- TAREFAS -
1. Responda às perguntas abaixo com base no trecho sobre o TEPT.
(a) O que é necessário para que haja a extinção de memórias?
(b) O que os condicionamentos clássico e operante possibilitam entender?
(c) Sobre qual aspecto do transtorno ainda há muito a ser descoberto?
2. Segundo o trecho sobre o TEPT, por que a hipótese de um déficit no processo de extinção se torna plausível? Explique em até três frases.

- TRECHO DO TEXTO -
Considerações finais

    Apesar dos avanços nas pesquisas acerca dos sintomas e tratamento do TEPT nos últimos anos, ainda há muito a ser descoberto sobre a biologia desse transtorno.

    Para que haja a extinção de memórias, são necessárias ativações de receptores, proteínas e expressão gênica. A hipótese de um déficit no processo de extinção se torna plausível se o tratamento for voltado para a reestruturação cognitiva, pois a memória extinta, vinculada a um evento que lembre o trauma, pode vir à tona até mesmo logo após a recordação.

    Os condicionamentos clássico e operante possibilitam um entendimento de como o medo é aprendido e associado aos estímulos estressores de uma situação.

    A hipoativação da amígdala pode vir a explicar a hiperexcitação fisiológica e os flashbacks com fortes conteúdos emocionais, onde o córtex pré-frontal parece apresentar um déficit de processamento das informações provindas da amígdala.

    É de extrema relevância para a psicoterapia levarem-se em consideração os achados das disfunções cerebrais do TEPT para um tratamento promissor.

[Itens de uma fonte de dados]
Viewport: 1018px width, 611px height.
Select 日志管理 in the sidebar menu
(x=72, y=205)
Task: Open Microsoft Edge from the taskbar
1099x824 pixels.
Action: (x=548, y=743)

---

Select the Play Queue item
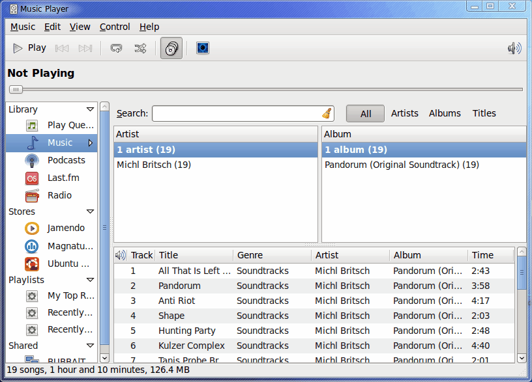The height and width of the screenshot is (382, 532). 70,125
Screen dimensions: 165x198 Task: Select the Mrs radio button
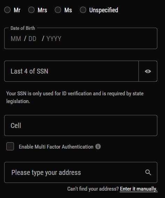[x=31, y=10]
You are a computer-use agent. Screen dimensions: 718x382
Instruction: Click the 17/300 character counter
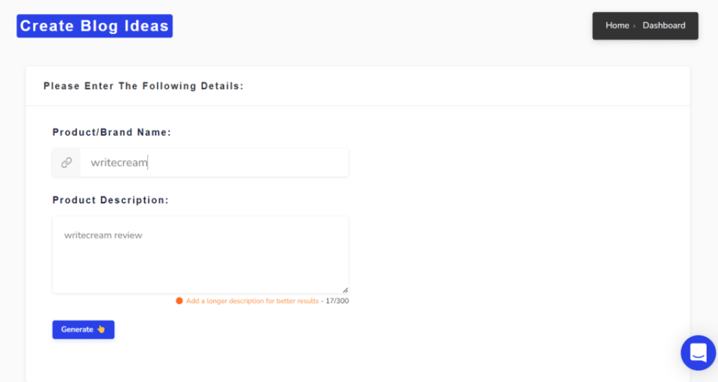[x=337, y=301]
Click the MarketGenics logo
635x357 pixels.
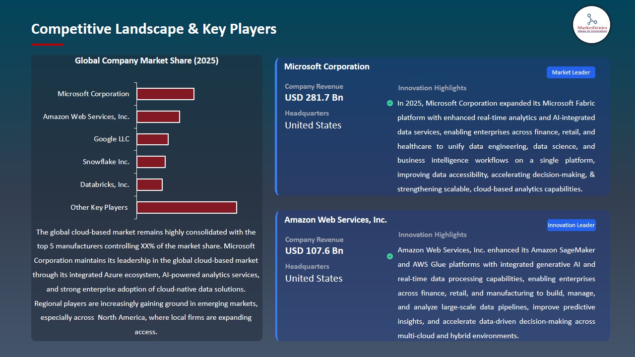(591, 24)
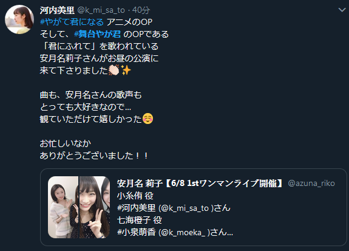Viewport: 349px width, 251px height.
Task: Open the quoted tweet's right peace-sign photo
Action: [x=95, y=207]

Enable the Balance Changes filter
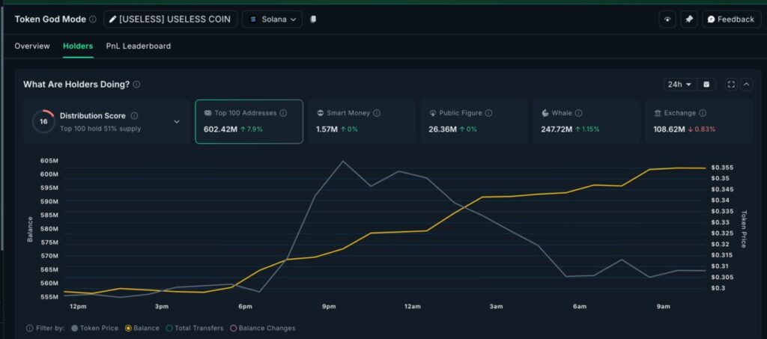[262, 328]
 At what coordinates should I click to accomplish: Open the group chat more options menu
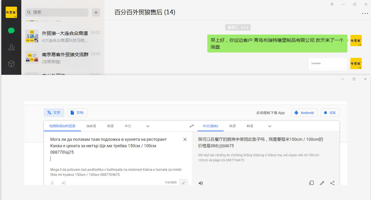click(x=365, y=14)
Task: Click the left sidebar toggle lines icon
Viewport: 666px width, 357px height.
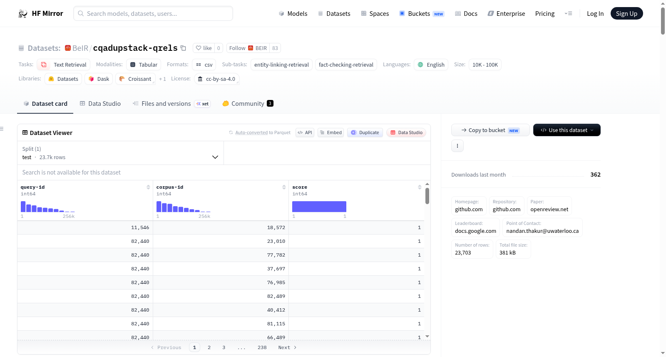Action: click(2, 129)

- RESPOSTAS -
1.
(a) Ativações de receptores, proteínas e expressão gênica.
(b) Como o medo é aprendido e associado aos estímulos estressores de uma situação.
(c) Sobre a biologia do transtorno.

2. A hipótese se torna plausível quando o tratamento é voltado para a reestruturação cognitiva. Isso ocorre porque a memória extinta, vinculada a um evento que lembre o trauma, pode vir à tona até mesmo logo após a recordação.